**WHAT IS EXPECTED**
Go through the data and copy each line where the string "dropdown" appears.

**EXCERPTED DATA**
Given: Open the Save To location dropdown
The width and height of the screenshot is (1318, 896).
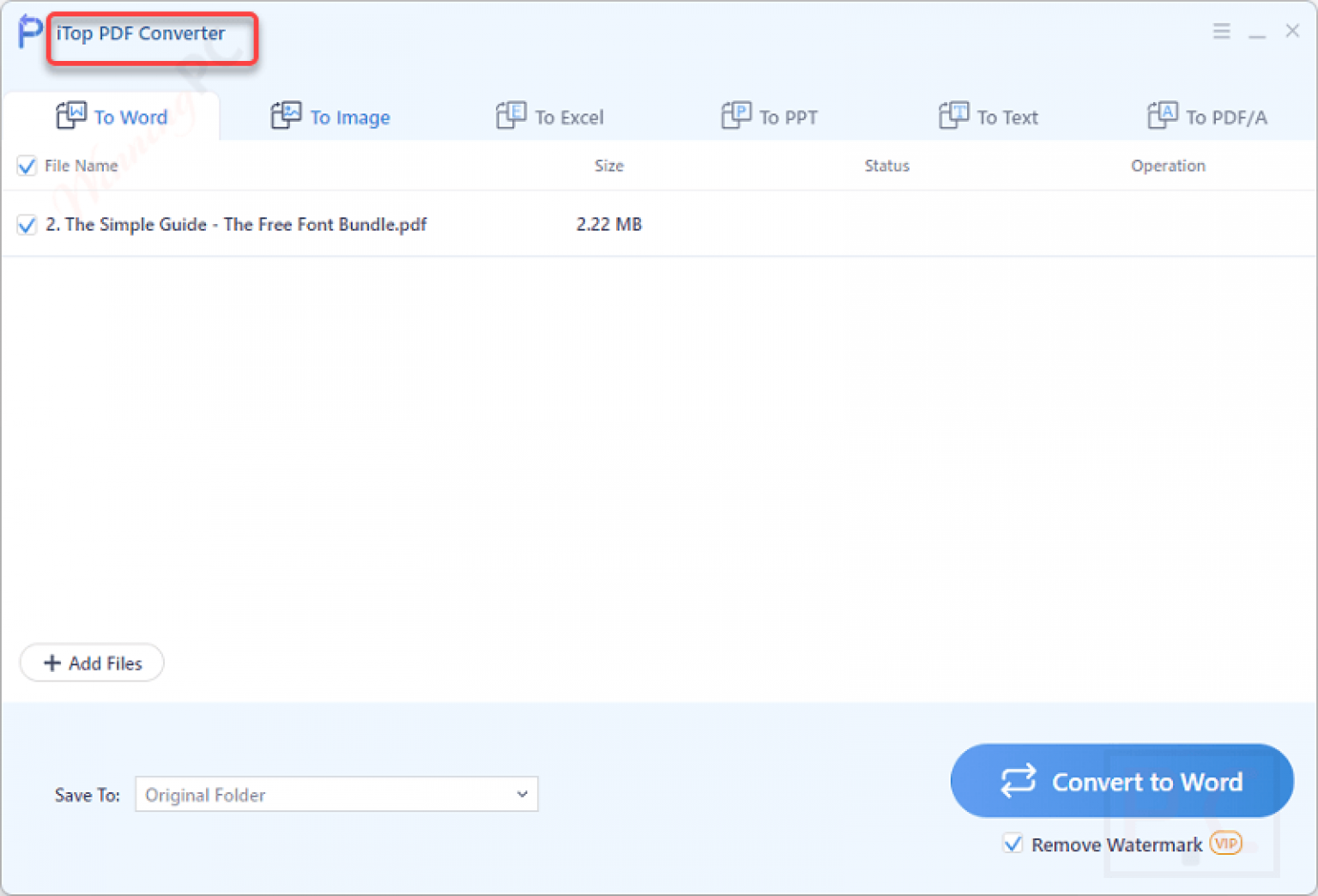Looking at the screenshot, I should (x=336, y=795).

--

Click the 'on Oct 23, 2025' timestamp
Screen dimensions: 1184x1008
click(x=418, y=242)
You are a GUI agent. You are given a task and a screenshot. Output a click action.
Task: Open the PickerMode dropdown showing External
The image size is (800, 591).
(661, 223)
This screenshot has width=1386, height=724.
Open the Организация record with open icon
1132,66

==

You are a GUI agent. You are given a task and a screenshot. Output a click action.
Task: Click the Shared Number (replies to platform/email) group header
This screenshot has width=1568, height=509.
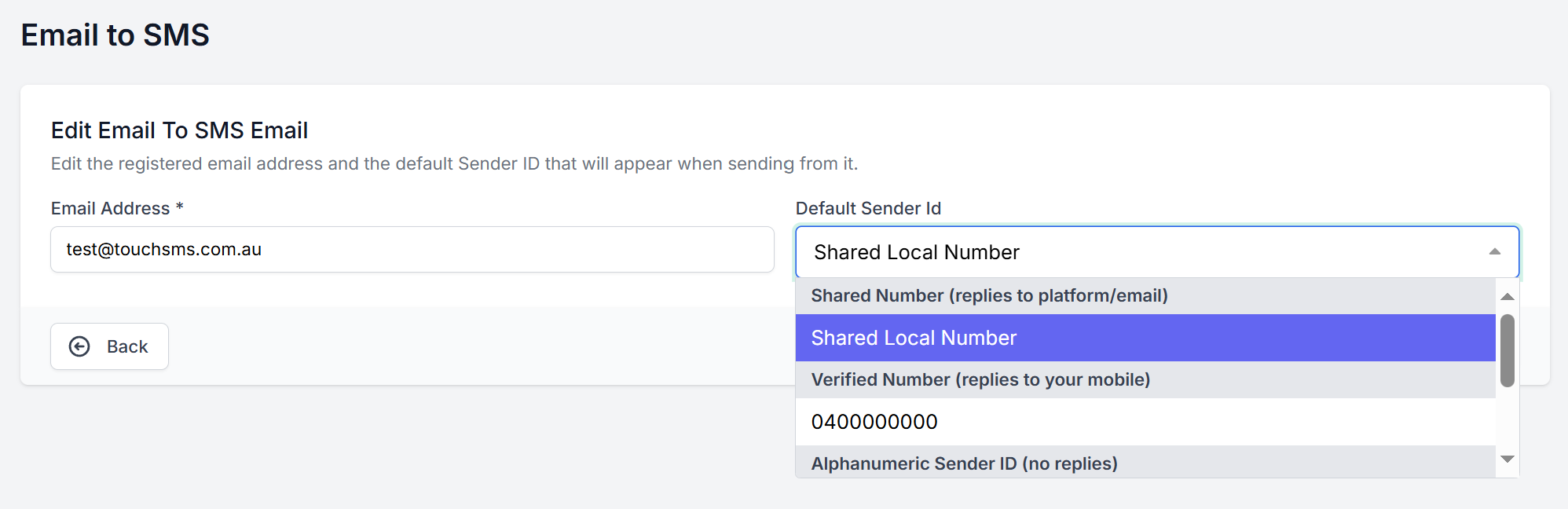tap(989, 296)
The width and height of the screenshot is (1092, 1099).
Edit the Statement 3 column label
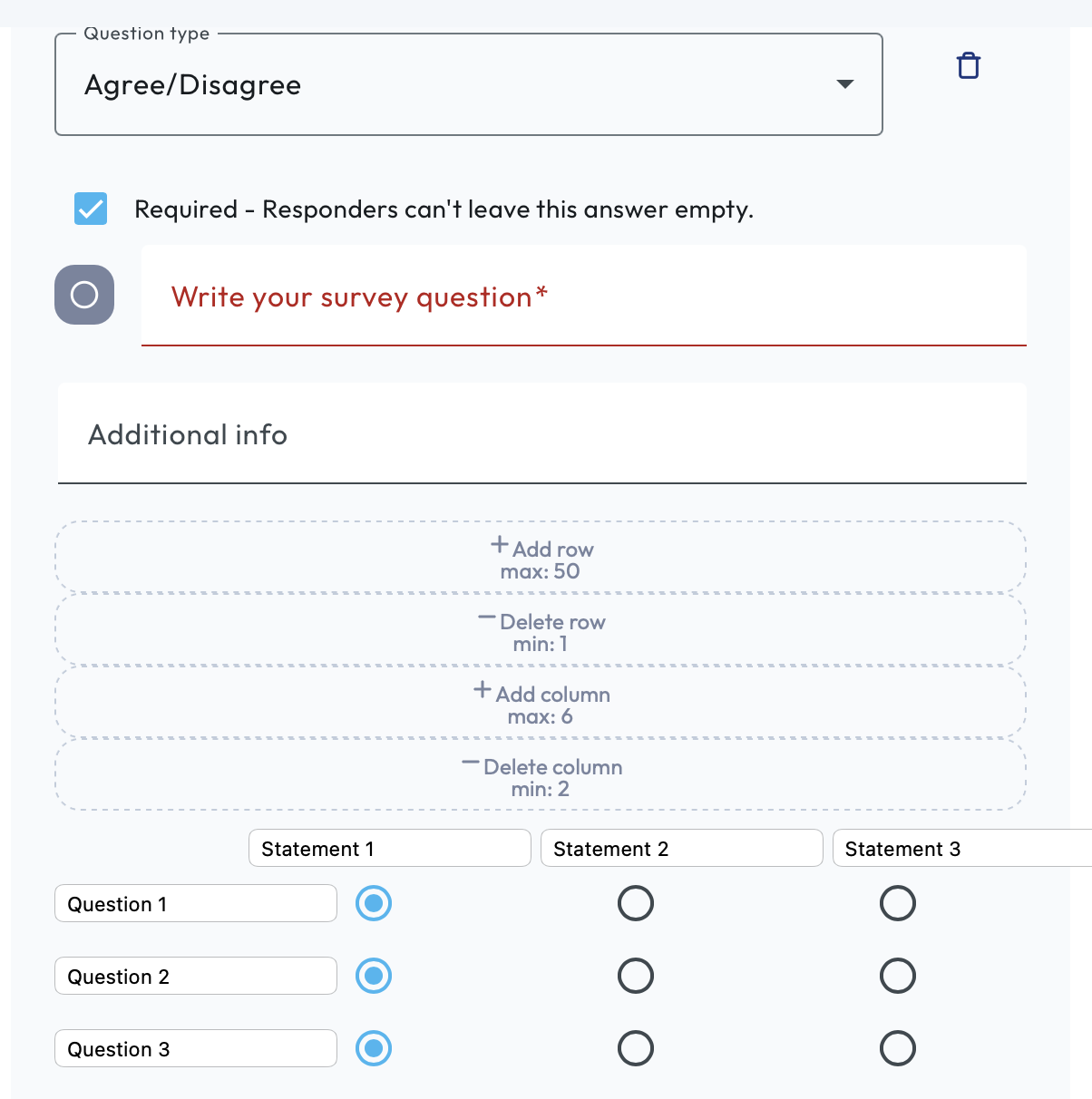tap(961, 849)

**RESULT OF THE EXERCISE**
Given: Open the Save To location dropdown
Task: Open the PickerMode dropdown showing External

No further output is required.